Meadowbrook Run (also known as Meadow Brook Creek) is a tributary of Ithan Creek in Delaware County, Pennsylvania, in the United States. It is approximately 1.9 mi long and flows through Radnor Township and Haverford Township.

==Course==
Meadowbrook Run begins just south of Conestoga Road near the community of Bryn Mawr, Pennsylvania. It flows southwest for several tenths of a mile before receiving its first tributary, Finn Run, from the left. Shortly thereafter, it begins to parallel Bryn Mawr Avenue and flows into a small pond where it receives Valley Run from the right. Several hundred feet later, it receives Doom Run from the left. Meadowbrook Run then passes under Bryn Mawr Avenue and meets with a small unnamed tributary. The creek flows into Haverford Township, passes under Interstate 476, and reaches its confluence with Ithan Creek.

Meadowbrook Run joins Ithan Creek 0.30 mi upriver of its mouth.

==Geography and geology==
The elevation near the mouth of Meadowbrook Run is 200 ft above sea level. The elevation of the creek's source is between 340 and 350 ft above sea level.

==Watershed==
The watershed of Meadowbrook Run has an area of 2.37 sqmi.

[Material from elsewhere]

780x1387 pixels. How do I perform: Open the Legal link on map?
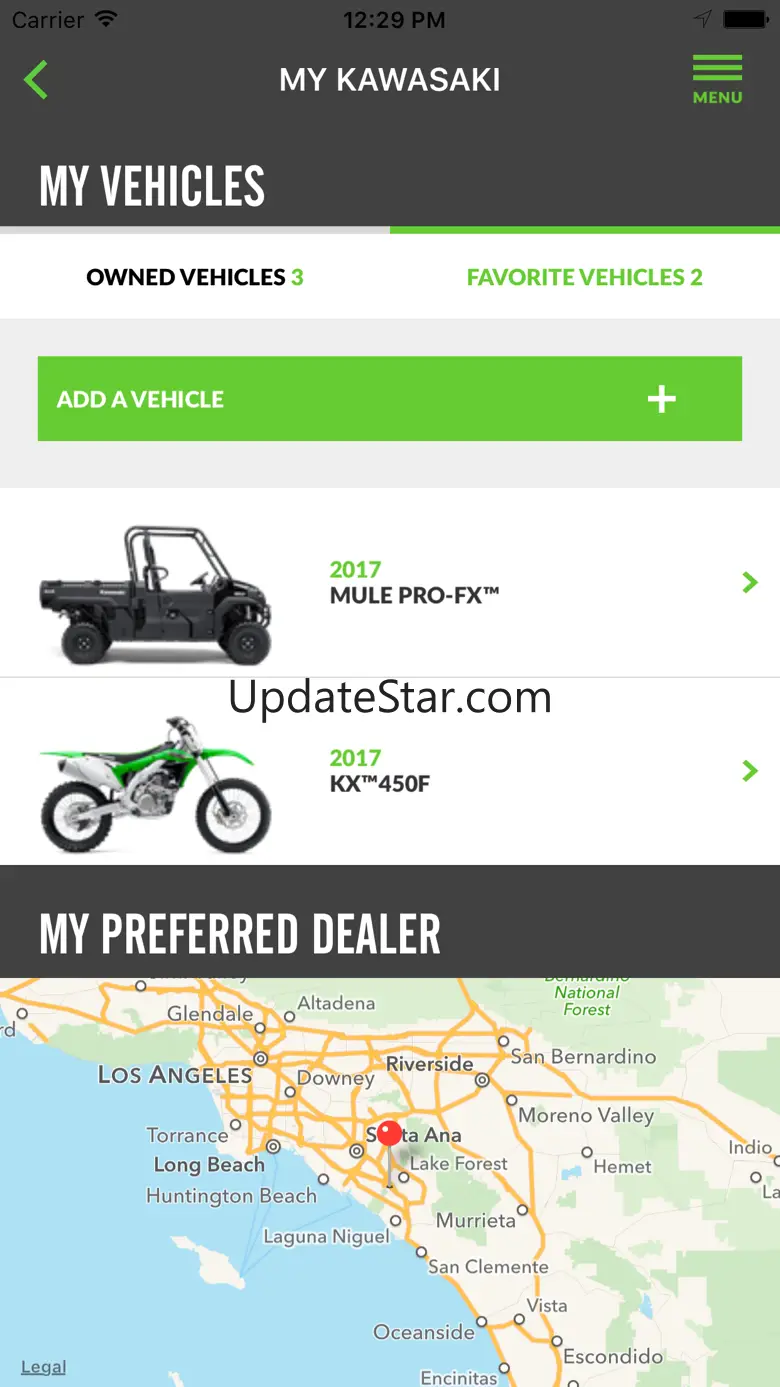pos(44,1367)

The entire creek is in the United States Geological Survey quadrangle of Norristown. The watershed has several different land uses, including urban residential, retail, college campus (Villanova University), and rural or low density residential. Meadowbrook Run periodically floods during large storm events. The stream is not considered to be impaired.

==History==
Meadowbrook Run was entered into the Geographic Names Information System on August 2, 1979. Its identifier in the Geographic Names Information System is 1180837.

The Bridge in Radnor Township No. 2 is a brick and concrete arch bridge that spans Meadowbrook Run. It was built in 1905 and has a length of 75 ft. The bridge is on the National Register of Historic Places.

In 1986, a development was built on the Willing tract in the Meadowbrook Run watershed. It received local opposition due to the potential of flooding in Meadowbrook Run. However, engineer Theodore J. Gacomis said there would be no runoff problems due to the construction of a retention basin that would release water into the stream at a controlled rate.